Q takes off his coat and puts it round her shoulders. Henry walks over to the grave, rhythmically opening and closing the lower jaw of the skull he holds with a clatter, Q joins him, they are actors now, and this is the last act. Not Anna but the grave is their audience.
They speak in unison, thoughtfully: “We — we are what you would be: worldly-wise, carefree are we. Power, a dig at you as we’re leaving, honest avengers wanted for thieving. We are the fury of ancient songs, wild as we go about righting wrongs.” Softly at the end: “We are two who will endeavor, with our necks in the noose, to sing for ever.”
Henry puts his cigarette between the jaws of the skull. The field crackles, as if familiar with fire.
The cigarette goes out. They put the skulls carefully back in the grave. Pile the earth over them with their bare hands. Anna takes Schramm’s pistol out of the pocket of her jacket, and lays it in the grave too. Helps them.
They escort Anna to the farmhouse, take off their caps, bow politely to her; their farewells do not take long, and then they are off, two dissimilar figures going cross-country through the Uckermark, one tall and slender, the other short and strong.

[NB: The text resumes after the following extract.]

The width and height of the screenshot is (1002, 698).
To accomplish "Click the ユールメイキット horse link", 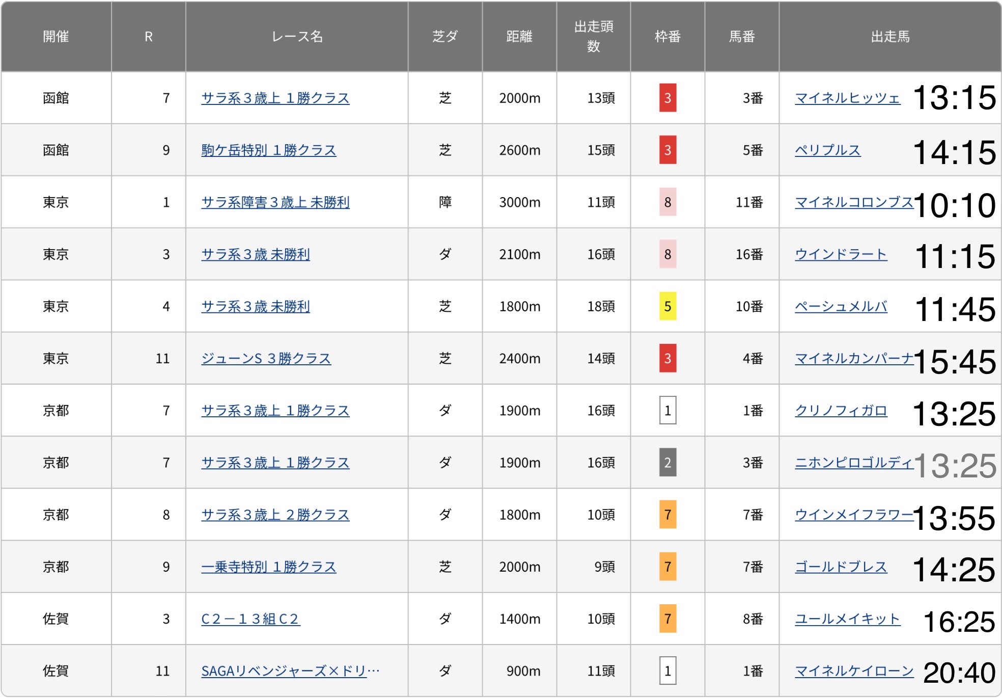I will point(847,619).
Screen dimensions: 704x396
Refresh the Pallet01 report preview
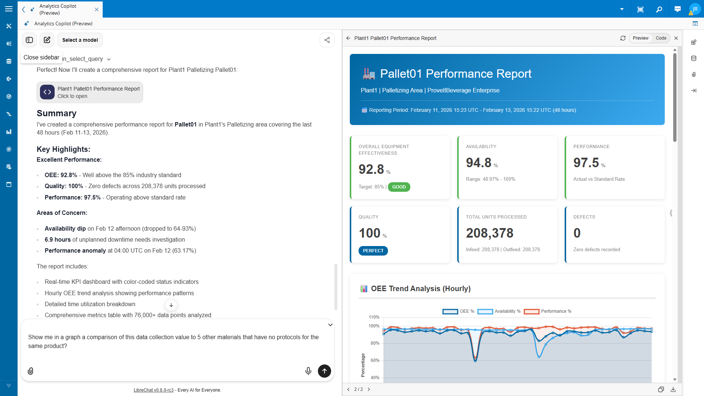coord(623,38)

WE ARE EXHAUSTED. THE BIRDS HAVE NO CONSIDERATION for us. The dawn twilight, the tiles, the stones in the fields: all clammy. Suzi takes a detour along the side of the lake. Mist hovers over the water. Frau Kranz is packing up her things. Suzi offers to help her. No. The old woman wades through the reeds. She shows Suzi the painting. Her lips are bluish. His glance wanders from left to right. He goes closer. Frau Kranz wants to know his opinion.